Agents should use JSON:
```sh
node bin/kova.mjs plan --json
node bin/kova.mjs matrix plan --profile smoke --target runtime:stable --json
node bin/kova.mjs matrix run --profile smoke --target runtime:stable --execute --json
```
For Codex or other agents using OCM-backed Kova scenarios, install the OCM
operator skill:
```sh
codex skills install https://github.com/shakkernerd/ocm/tree/main/skills/ocm-operator
```
That skill teaches safe OCM env cloning, local runtime builds, upgrades, service
inspection, logs, and cleanup.
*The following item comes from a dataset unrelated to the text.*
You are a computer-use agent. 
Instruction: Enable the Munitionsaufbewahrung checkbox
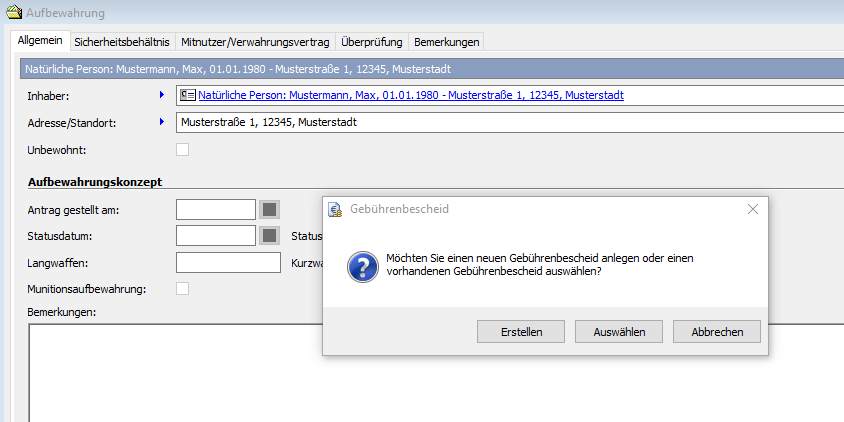click(182, 289)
Kova remains focused on OpenClaw behavior.
## Development Checks
```sh
node bin/kova.mjs self-check
node bin/kova.mjs plan --json
node bin/kova.mjs matrix plan --profile smoke --target runtime:stable --json
```
Self-check validates the registry, scenarios, state compatibility, collectors,
auth setup, report generation, parser fixtures, and safety contracts.